### Quelle
FRAGE: Monsignore, die päpstliche Instruktion über die Mischehe, die nun erlassen wurde, ist von vielen Katholiken, aber auch von den nichtkatholischen Christen mit Spannung erwartet worden. Besonders die Frage, wie die ökumenischen Bestrebungen der katholischen Kirche in einer neuen Regelung ihren Ausdruck finden werden, wurde zum Gegenstand von Erörterungen gemacht. Wir haben in unserer letzten Nummer zwei evangelische Stellungnahmen veröffentlicht. Wie bewerten Sie als katholischer Seelsorger den Geist der päpstlichen Instruktion?

ANTWORT: Ich habe die beiden Artikel gelesen und muß sagen, daß sie im Tenor der Bewertung der Instruktion sehr verschieden sind. Während Professor Fitzer die ökumenischen Bestrebungen der Instruktion freudig anerkennt, habe ich bei Pfarrer Wolfer den Eindruck, daß er das Anliegen und die Bemühungen der Instruktion nicht recht würdigt. Nun zu ihrer Frage: Die Instruktion sagt selbst, daß hier versucht wird, im Sinne des Dekretes „Über den Ökumenismus“ die Strenge der geltenden Gesetzgebung über die Mischehe zu mildern, um eine Verletzung der getrennten Brüder zu vermeiden. Aber die Instruktion schränkt selbstverständlich die Änderungen auf Fragen ein, die dem bloß kirchlichen Recht angehören. Bei allem Willen zum Ökumenismus sind also der Kirche durch das göttliche Recht Grenzen gesetzt.

FRAGE: Sie haben von den Grenzen gesprochen, die durch das göttliche Recht gesetzt sind. Können sie sagen, in der Regelung welcher Fragen die Kirche frei ist?

ANTWORT: Frei, das heißt nicht gebunden an das göttliche Recht, ist die Kirche vor allem in der Frage der Form. Hier schafft die Instruktion ja auch eine der wesentlichsten Neuerungen. Im § 4/III spricht sie zwar von der Aufrechterhaltung der bisherigen kanonischen Form für die Gültigkeit der Ehe, aber im Falle von Schwierigkeiten „soll der Ordinarius den Fall mit allen Einzelheiten dem Heiligen Stuhl unterbreiten“. Das kann nur bedeuten, daß hier, bei der Form der Eheschließung, von Rom aus Änderungen verfügt werden könnten. Frei ist die Kirche auch in der Gestaltung der liturgischen Feier. Auch hier hat ja die Instruktion Erleichterungen gebracht. Nicht frei ist die Kirche aber in der Frage der katholischen Kindererziehung und in der Auffassung vom Wesen der Ehe, das heißt von ihrer Sakramentalität.

FRAGE: Wie steht die katholische Kirche überhaupt zum Problem der Mischehe, die Instruktion warnt doch ausdrücklich davor?
######
### Datenauszug
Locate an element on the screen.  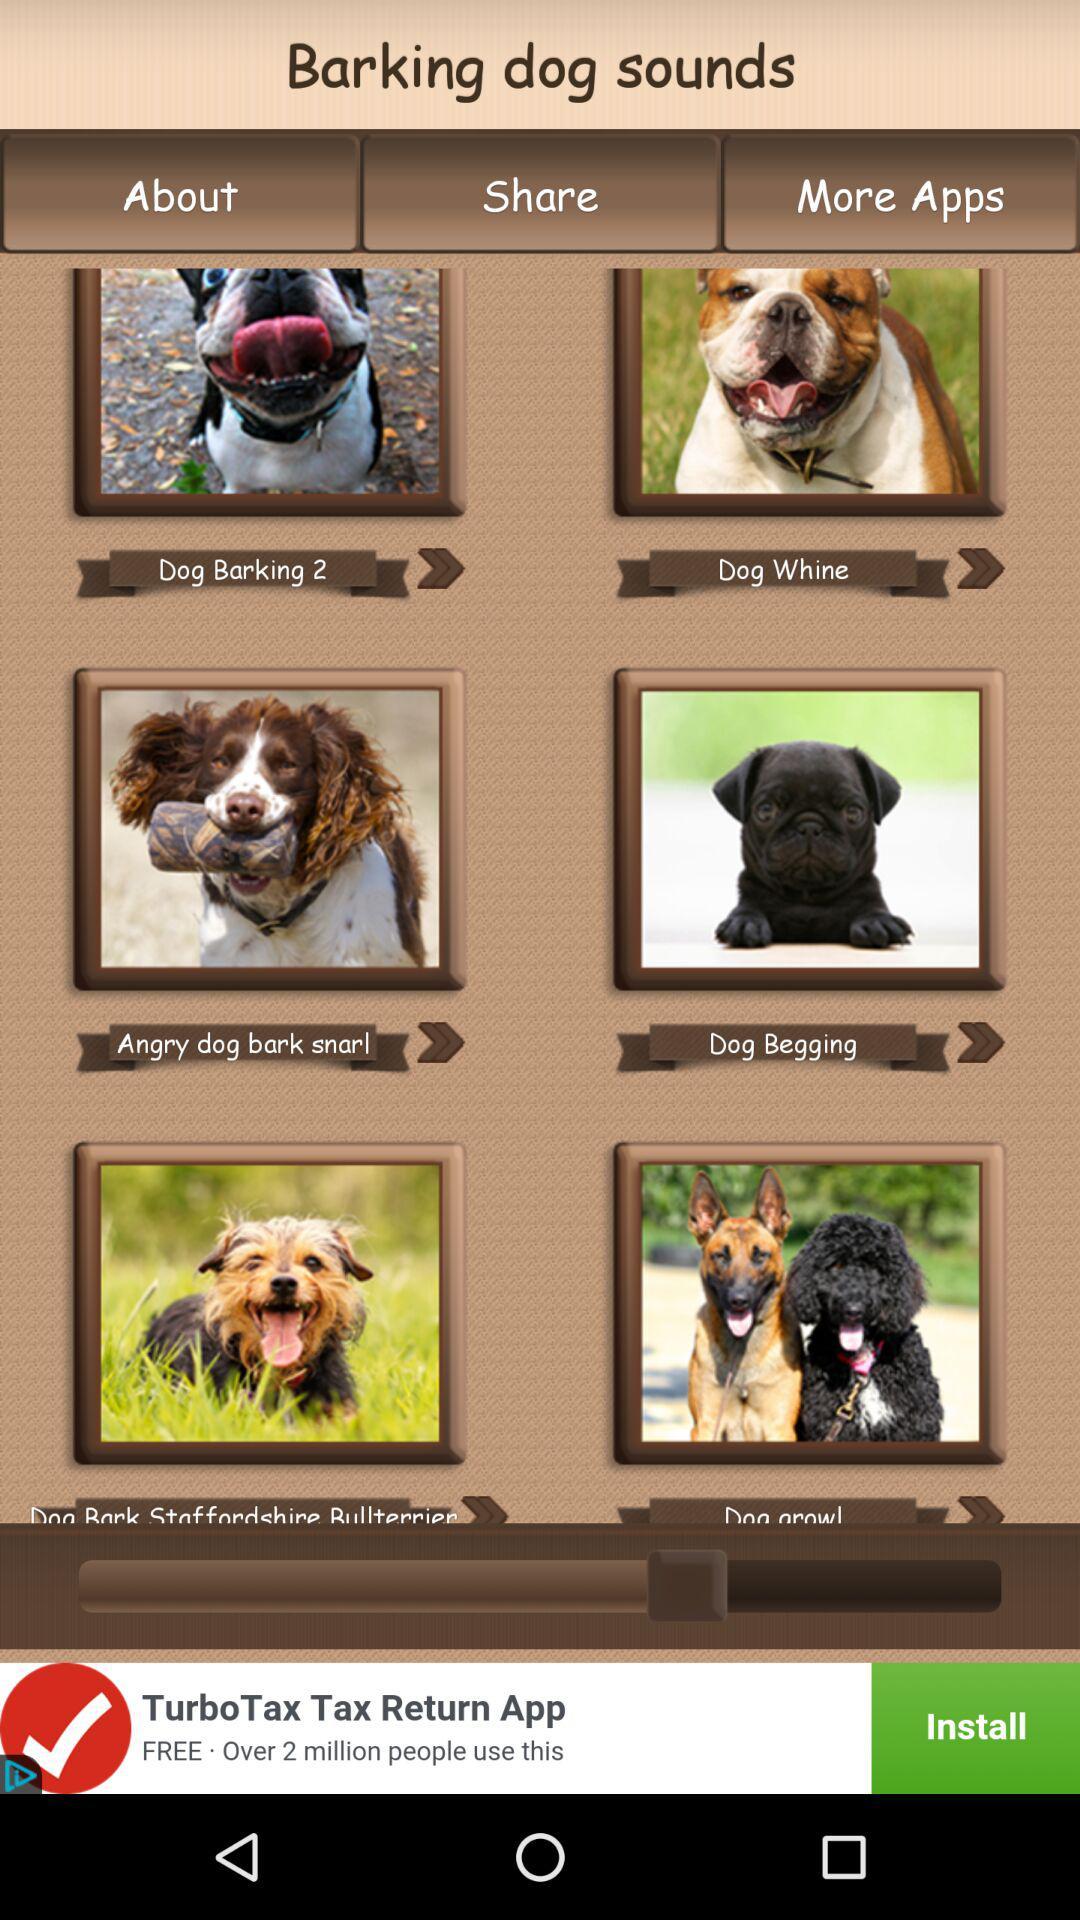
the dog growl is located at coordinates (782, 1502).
######
◆ Aufgaben
1. Stimmen diese Aussagen mit dem Interview überein? Antworte jeweils mit Ja oder Nein und zitiere die entscheidenden Worte wörtlich.
(a) Professor Fitzer erkennt die ökumenischen Bestrebungen der Instruktion freudig an.
(b) Die Kirche ist in der Frage der katholischen Kindererziehung frei.
(c) In der letzten Nummer wurden drei evangelische Stellungnahmen veröffentlicht.
2. In welcher Frage ist die Kirche laut dem Interview vor allem frei?
3. Gib den Abschnitt des Interviews von „FRAGE: Monsignore, die“ bis „der päpstlichen Instruktion?“ wieder und ersetze darin „Katholiken“ durch „Gläubigen“.
Die Aufgaben lassen sich allein mit dem Interview lösen, ohne die Daten.

◆ Lösungen
1.
(a) Ja: „Während Professor Fitzer die ökumenischen Bestrebungen der Instruktion freudig anerkennt“
(b) Nein: „Nicht frei ist die Kirche aber in der Frage der katholischen Kindererziehung“
(c) Nein: „Wir haben in unserer letzten Nummer zwei evangelische Stellungnahmen veröffentlicht.“

2. Vor allem in der Frage der Form.

3.
FRAGE: Monsignore, die päpstliche Instruktion über die Mischehe, die nun erlassen wurde, ist von vielen Gläubigen, aber auch von den nichtkatholischen Christen mit Spannung erwartet worden. Besonders die Frage, wie die ökumenischen Bestrebungen der katholischen Kirche in einer neuen Regelung ihren Ausdruck finden werden, wurde zum Gegenstand von Erörterungen gemacht. Wir haben in unserer letzten Nummer zwei evangelische Stellungnahmen veröffentlicht. Wie bewerten Sie als katholischer Seelsorger den Geist der päpstlichen Instruktion?